E então conta-se que um tempo depois, ele teria ido falar com o Ancestral e conseguiu a tal permissão que todos os bruxos de Assis fossem diferenciados, pois ele queria criar um lugar aonde apenas nós pudéssemos entrar. Segundo Assis, quando voltou, ele havia permitido apenas a nós esse poder. O que causou extrema revolta entre os outros povos.”

– A chegada da Brigada Portuguesa pode nos ajudar sim, a resolver esse problema com os soldados de Átimos, mas se eles se instalarem aqui, será um problema. – disse Sara.

– Gente, vocês foram criados no mundo dessa tal magia, eu não...

– Kayo, todos nós sabemos que a Corte de Portugal quer dominar a Corte Brasileira, criar como um único estado, onde eles lá iriam comandar. – disse Nathan.

– Sim, nesse primeiro momento a ajuda deles se faz necessária, porque como disse o chefinho Everaldo, a nossa população aqui no Brasil é muito pequena, e digamos que talvez a metade seja dos Soberanus. – dizia Adrian – Justamente por isso que os português querem entrar aqui, porque nós somos minoria, e se eles entrassem no controle, certamente teria a Lei recaída sobre eles, assim como foi sobre nós.

– Mas os Soberanus lutam contra a Lei, não é? Tanto que Os Vigilantes foram criados justamente por isso. – eu comentei.

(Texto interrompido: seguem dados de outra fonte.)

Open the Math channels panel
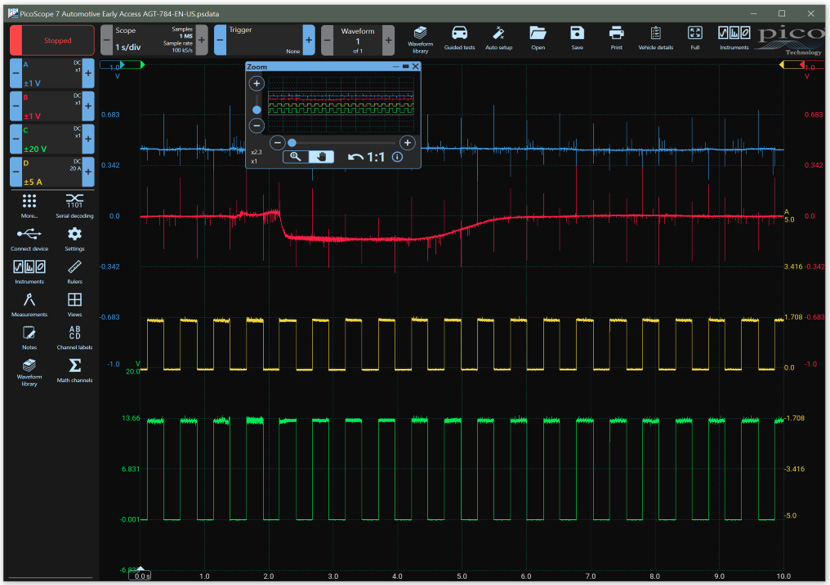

– Sim, tanto que sobre os integrantes do Os Vigilantes a Lei não é aplicada, no entanto não podemos usar a magia para matar ninguém. Logo nossas defesas sempre serão mais fortes.

– Mas Nathan eu matei Étimos.

– Matou, mas você não foi iniciado no Os Vigilantes.

– Eu já ouvi essa historia de iniciação antes...

– Kayo, não é algo que podemos nos orgulhar, essa iniciação envolve uma magia antiga, todos acabam sendo da mesma família. Do mesmo sangue. – disse Nathan – Você não foi iniciado porque Kauvirno achou melhor, pois assim não correria riscos se algo acontecesse.

– Como assim? Que tipo de riscos?

– A morte, por exemplo. Lembra quando acreditamos que Edvan tinha dado a sua localização?

– Sim, Nathan eu me lembro, e tanto que ele realmente o fez.

– Então justamente por esse motivo. Edvan fazia parte do Os Vigilantes, e você não. No entanto vocês são da mesma família. O fato de você não ser iniciado, faz com que sua localização fique sempre ambígua, e na maioria das vezes sempre faz com que você escolha pelo caminho errado.

– No entanto, os Soberanus conseguiram te localizar... não sabemos como, mas eles conseguiram e então te atacaram naquele dia. No ônibus.

Como era de costume, um rápido flash veio a minha mente nesse momento, após Adrian terminar de falar.

Foi Átimos que trouxe Edvan a vida. Segundo Os Vigilantes, se caso um de nós fossemos capturados, perderíamos a capacidade de dizer onde os outros estariam, dando duas opções, sendo uma a verdadeira e a outra falsa, fazendo com que o inimigo se perdesse. Mas Átimos havia me dito que Edvan tinha lhe contado sobre o Colar do Parvo, e eu logo supus que ele também tinha falado algo sobre a ordem também. Então foi fácil quando Átimos tentou me achar, ele já sabia o que fazer e qual das opções seguir. O que tinha ficado muito difícil, já que eu não era iniciado. As opções que Edvan deu ao amado então eram mais vagas, por isso o espanto de Kauvirno há dois anos ao dizer que achava estranho os Soberanus terem descoberto que provavelmente eu seria o guardião, e que me matando seria mais fácil garantir o Colar do Parvo.